Apakah tidak ada sedikit pun perasaan yang tertinggal di dalam diri gadis yang tubuhnya ia jelajahi, ia masuki, ia selami secara bergairah itu. Apakah karena memakai pencegah kehamilan maka tidak ada bekas apa pun setelah cairan cinta tertumpah?

Bis meraung-raung mendaki tanjakan terjal. Kino tercenung memandang ke luar jendela. Tak mungkin aku tidak berubah setelah kejadian tadi malam, desahnya dalam hati. Walaupun gadis itu bersikeras memintanya tetap seperti sedia kala, kini ia bukan seperti sebelum bertemu dengan Andang.

Biar bagaimana pun, Obenk dan kelompoknya telah menggoreskan pena hitam yang tidak bisa hapus. Andang bahkan telah menorehkan kegetirannya, kekecewaannya kepada hidup, di benak ku yang terlalu naif ini!

Dan hidup ini menjadi makin lapang bagiku …. keluh Kino sambil menyandarkan tubuhnya, mencoba melepas gundah.

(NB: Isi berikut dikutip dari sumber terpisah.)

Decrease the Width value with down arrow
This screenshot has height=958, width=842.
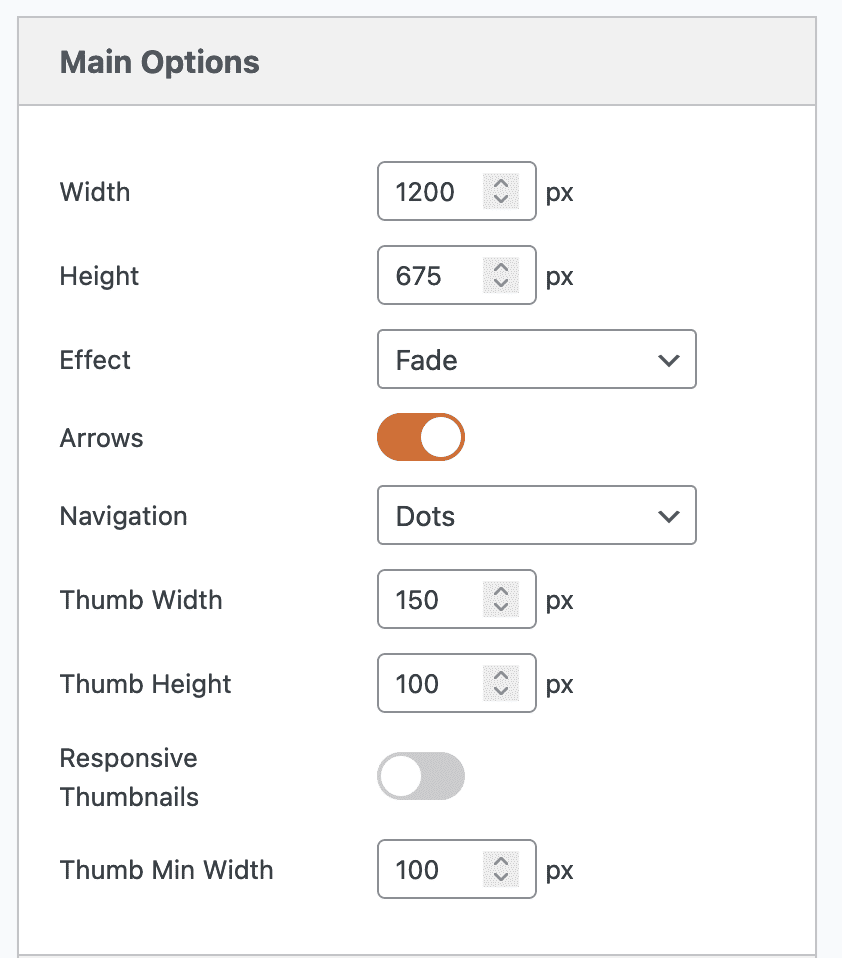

Dua jam kemudian, bis tiba di B dan pemuda itu bergegas menuju tempat kost untuk mandi dan berganti pakaian. Ibu semang tidak terlihat, dan dengan lega Kino bisa segera menuju tempat kursus untuk mengajar. Ia merasa beruntung, kesibukan sore itu agak mengurangi kegundahannya.